Crime Library: Criminal Minds and Methods

George Parkman

The Remains Discovered

Littlefield borrowed a hatchet, drill, crowbar and mortar chisel, and while his wife stood guard, he went to work. He went down a tunnel into the vault where the wall had felt so hot and began to hack at it right where Webster's lab privy emptied into a pit. No one had checked that because no one imagined a man might toss a body down into it. Or else, no one wanted to bother looking there.

He went through two layers of brick in just over an hour, and then knocked off to go to a dance. He figured he still had several more layers to hack his way through, and he would work on those the next day.

He worked for quite some time until he managed to punch a hole into the wall, at which point he felt a draft so strong he could not get a lantern to stay lit inside. Maneuvering the lantern, he looked here and there, ignoring the foul fumes and letting his eyes adjust to the dark. Finally he saw something that seemed out of place. He narrowed his eyes and looked more sharply until he just made out on top of a dirt mound the shape of a human pelvis. He also saw a dismembered thigh and the lower part of a leg.

"In the pale lantern light," writes Thomson, "the pieces of the body looked ghostly white against the black earth."

His suspicions confirmed, Littlefield began to tremble quite violently. The light went out again and he stumbled in the darkness out of the vault and through the tunnel until he came out into the building. He yelled for his wife and told her what he'd seen.

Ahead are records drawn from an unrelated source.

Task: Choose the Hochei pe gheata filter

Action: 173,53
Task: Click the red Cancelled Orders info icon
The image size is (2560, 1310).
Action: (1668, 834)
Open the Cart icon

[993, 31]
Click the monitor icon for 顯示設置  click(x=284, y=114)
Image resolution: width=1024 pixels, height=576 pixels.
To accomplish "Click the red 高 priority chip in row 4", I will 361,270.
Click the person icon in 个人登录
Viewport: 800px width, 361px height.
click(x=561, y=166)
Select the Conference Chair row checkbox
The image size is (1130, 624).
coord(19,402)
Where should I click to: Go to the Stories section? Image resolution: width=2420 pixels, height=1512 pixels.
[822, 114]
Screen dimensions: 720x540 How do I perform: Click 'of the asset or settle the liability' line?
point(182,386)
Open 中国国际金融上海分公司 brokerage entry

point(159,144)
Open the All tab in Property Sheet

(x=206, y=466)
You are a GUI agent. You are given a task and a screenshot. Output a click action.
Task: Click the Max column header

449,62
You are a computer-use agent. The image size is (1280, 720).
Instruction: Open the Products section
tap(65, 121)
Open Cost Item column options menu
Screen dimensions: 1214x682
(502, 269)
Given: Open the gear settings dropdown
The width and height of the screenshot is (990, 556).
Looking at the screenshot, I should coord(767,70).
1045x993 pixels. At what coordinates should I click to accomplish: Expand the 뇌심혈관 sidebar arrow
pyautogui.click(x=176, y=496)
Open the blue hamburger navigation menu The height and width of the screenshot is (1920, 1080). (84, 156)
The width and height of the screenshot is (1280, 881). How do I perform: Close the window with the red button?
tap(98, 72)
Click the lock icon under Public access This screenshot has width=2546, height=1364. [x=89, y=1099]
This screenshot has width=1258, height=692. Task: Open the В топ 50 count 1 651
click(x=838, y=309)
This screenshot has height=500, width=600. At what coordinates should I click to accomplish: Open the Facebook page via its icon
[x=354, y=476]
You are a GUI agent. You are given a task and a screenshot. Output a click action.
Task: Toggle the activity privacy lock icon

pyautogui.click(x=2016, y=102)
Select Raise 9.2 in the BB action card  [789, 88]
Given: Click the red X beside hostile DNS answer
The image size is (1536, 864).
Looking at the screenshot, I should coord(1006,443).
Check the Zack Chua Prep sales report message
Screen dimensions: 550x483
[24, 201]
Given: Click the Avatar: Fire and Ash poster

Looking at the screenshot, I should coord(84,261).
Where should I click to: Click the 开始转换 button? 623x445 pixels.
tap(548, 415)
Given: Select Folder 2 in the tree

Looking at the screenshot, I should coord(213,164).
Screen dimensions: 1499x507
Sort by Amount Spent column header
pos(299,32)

On his hands, as proof, there was blood mixed with the dirt. Then without waiting to put on his coat, he ran to the home of another professor, Dr. Bigelow, who then found Marshal Tukey.

Not everyone was eager to believe that these remains belonged to the missing George Parkman. The vault where they tossed the remains from human dissections was in that lab, so it could be that there was nothing amiss at all.

By the time Tukey arrived at the college, the word had spread, and a whole party of men was waiting for the official report: were these the remains of George Parkman?

Tukey first had Littlefield go through the dissection room and inventory the specimens to make sure that none was missing. Then several men went into the tunnel and moved toward the vault. It was a nasty business and they finally decided upon the man with the longest arms to go into the privy and hand out the remains, one by one.

He went in and handed out the pelvis, the right thigh, and the lower left leg, and these were placed on a board to await the arrival of the coroner, Jabez Pratt.

When this was done, Marshal Tukey went out to arrest John Webster on the charge of murder.